Balakian is also the author of the acclaimed memoir Black
Dog of Fate, which won the 1998 PEN/Martha Albrand
Prize and is now in its twentieth printing. Balakian is the
recipient of many prizes and awards including a Guggenheim
Fellowship, The Anahit Literary Prize, and the New Jersey Council of
Humanities Book Award. Balakian has appeared on numerous TV and
radio shows including ABC World News Tonight, The Charlie Rose Show,
Terry Gross's "Fresh Air," C-Span, CNN Evening News, and
Leonard Lopate's New York and Co. He is the Donald M. and Constance
H. Rebar Professor of Humanities in the department of English at
Poems read during the interview (in streaming audio):
Rock 'n' Roll
The Interview with Peter Balakian
This interview was recorded by telephone March 12-13, 2001, with
Christopher Jones in New York City for The Cortland Review
and Peter Balakian at his home in upstate New York.

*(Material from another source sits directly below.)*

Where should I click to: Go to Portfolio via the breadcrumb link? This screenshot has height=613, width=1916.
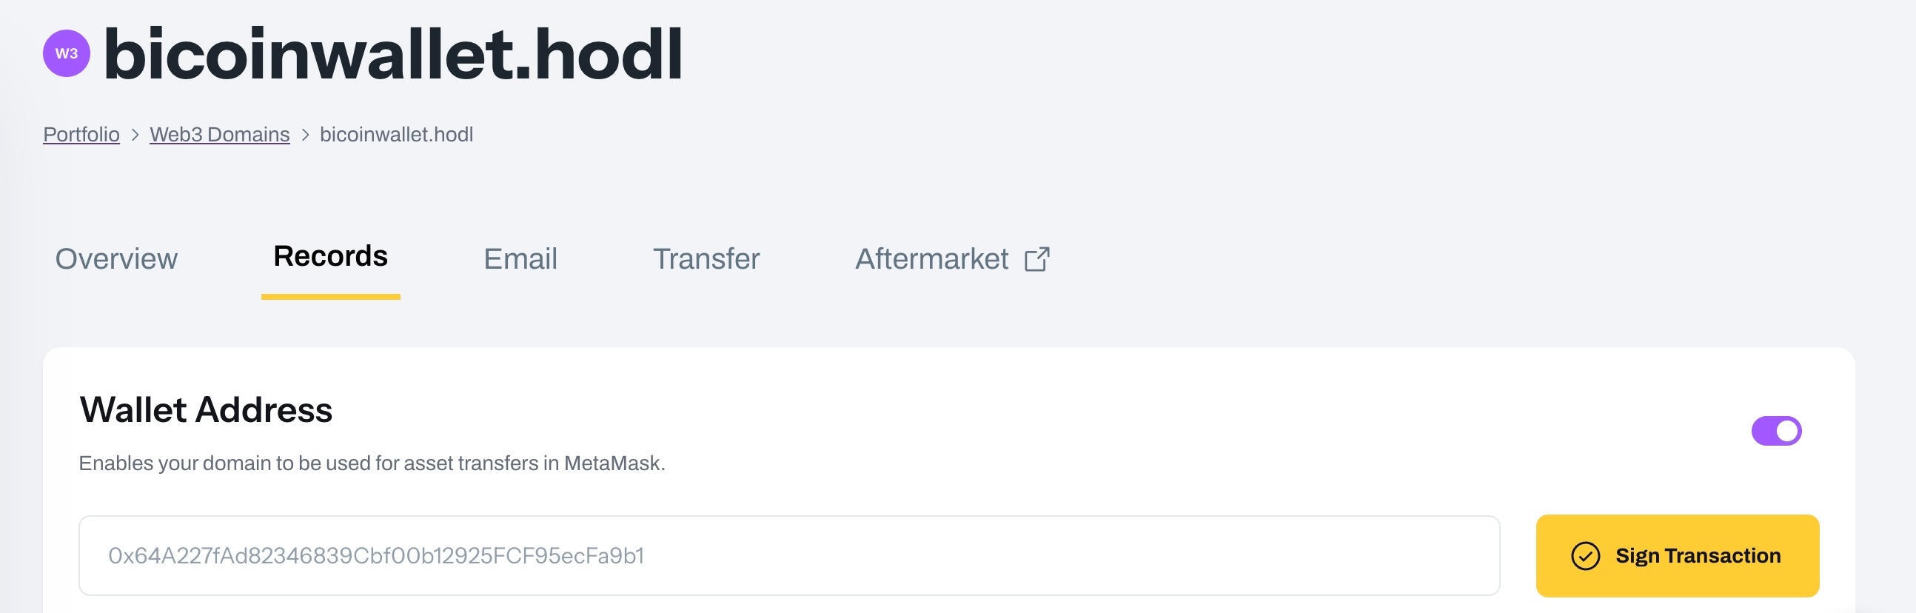[81, 135]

Balakian's
new collection of poems, June-tree:
New and Selected Poems, 1974-2000, had just been
released by HarperCollins.
TCR: Are you getting anxious to
garden up there this time of year?
Peter Balakian: We have a couple of feet of snow up
here. I think I'd just like to see the ground! It's been the worst
March I've ever seen.
TCR: Well, then let's talk about the
new book. Maybe we can start by reflecting on the experience of
putting a "selected" volume together.
PB: I think a new and selected poems allows one to see
what one's done over a decent period of time, and it seems to me a
natural instinct to want to create a retrospective, if you will,
of the stuff you want to show anyway! I liken it to a painter's
having a retrospective show with new work. And it seemed the right
time for me: twenty six years of work and a desire to show the
best of it, letting as much cohesion and continuity show itself
through the poems over four books and new work.
TCR: How about the title,
In one of the poems you have a tree in June bursting open with
bees—a key metaphor for the collection, right?

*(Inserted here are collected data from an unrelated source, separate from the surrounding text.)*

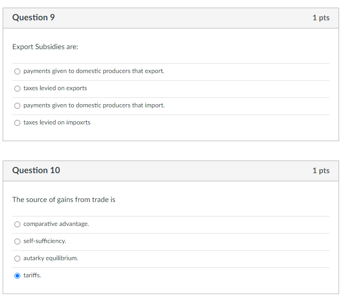Mark radio for 'payments given to domestic producers that import'
358x308 pixels.
[x=17, y=106]
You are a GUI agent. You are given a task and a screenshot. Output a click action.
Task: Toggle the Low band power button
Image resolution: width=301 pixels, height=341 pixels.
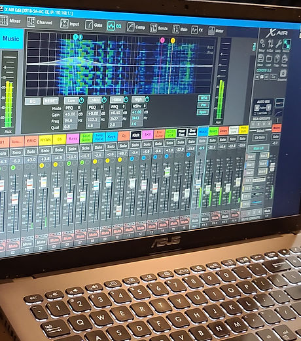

PB: Yes, the metaphor of tree and fruit and life. Poems
called "The Tree"
) and "Photosynthesis" also
embody the metaphoric vibes of the title and its relationship to
literature, and to writing, and to imagination.
(Adding, with a laugh)
And since June is my birth month, it seemed to make sense.
TCR: Let's talk more
specifically about your experience going back over the earlier
collections, namely Father
Fisheye and Sad
Days. What did you think
looking back over those 26 years? Were there some cringes or
unexpected surprises? Did you set out to redo as much as you did or
did that come up later?
PB: I'm a compulsive reviser. I'm always
revising work. The revisions weren't anything that was planned for
this particular book. It's something I do. I go back to see how a
poem can be better. If a poem can realize itself a bit more fully,
I keep pushing it.
TCR: You certainly can see
that across the collections, even in earlier books. You often
plucked out former poems and put them in a new context.

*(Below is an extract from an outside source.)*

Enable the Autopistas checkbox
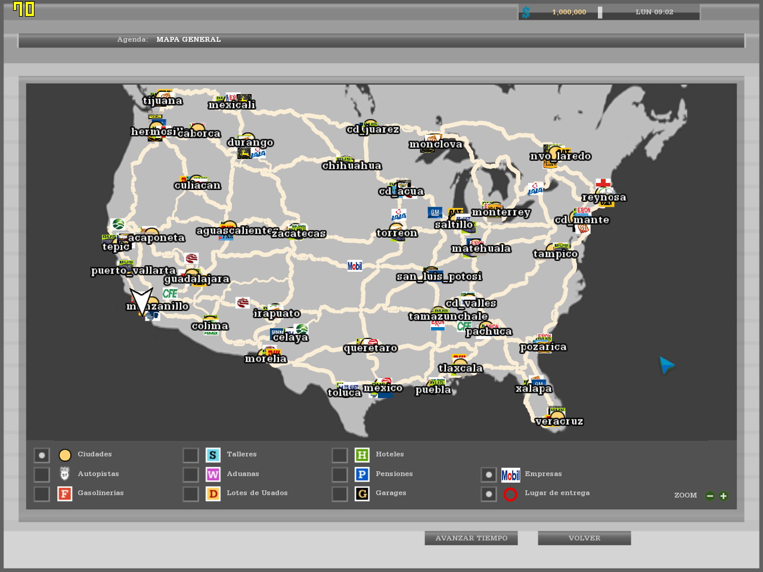The height and width of the screenshot is (572, 763). click(42, 475)
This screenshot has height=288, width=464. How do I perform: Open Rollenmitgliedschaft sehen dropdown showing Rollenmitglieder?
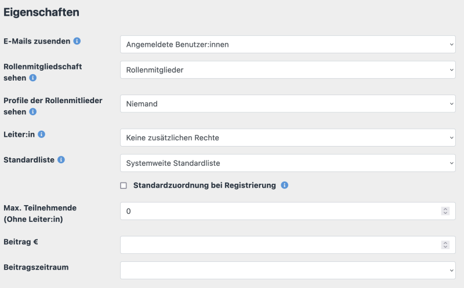pos(288,70)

PB: That's right. I see my work as evolving.
Whitman, Yeats, and Auden, for example, worked that way.
TCR: As you look back, do
you see any influences that really stick out, maybe influenced you
in an undeniable way?
PB: No, not really.
TCR: Nobody hovering in
the early stuff? Roethke, Williams, Yeats?
PB: Looking back to my early poems, I think I
was coming out of a pretty American tradition that begins with
Whitman and Dickinson. My sense of American free verse and
probably my interest in the natural world came from those 19th
century places. And maybe some older places, too, like the Bible
and some Armenian poets. I read a lot in translation as well. I
don't know, though. Many things swirl around in one. My tastes are
pretty eclectic and international. As a young writer, Neruda
interested me as much as the 10th century Armenian poet Gregory of
Nareg. So if you can put that together with Whitman and Dickinson,
you have a piece of my globe.
TCR: As you went back over
the poetry, did you have thoughts about the memoir, Black
Dog of Fate? Has writing prose
informed the poetry and vice versa?
PB: I think writing prose in a sustained way
has been positive. You naturally bring your denser poetic rhythms,
your denser lyric rhythms to your prose, but then writing prose
gets you to flatten those a little. The fusion of the two can be
vitalizing and can open doors to new linguistic strategies and
TCR: How about from the
perspective of reaching broader audiences and new readers?.
Obviously both the memoir and the poetry seek out, I think, a
cultural and public voice as well as a private voice.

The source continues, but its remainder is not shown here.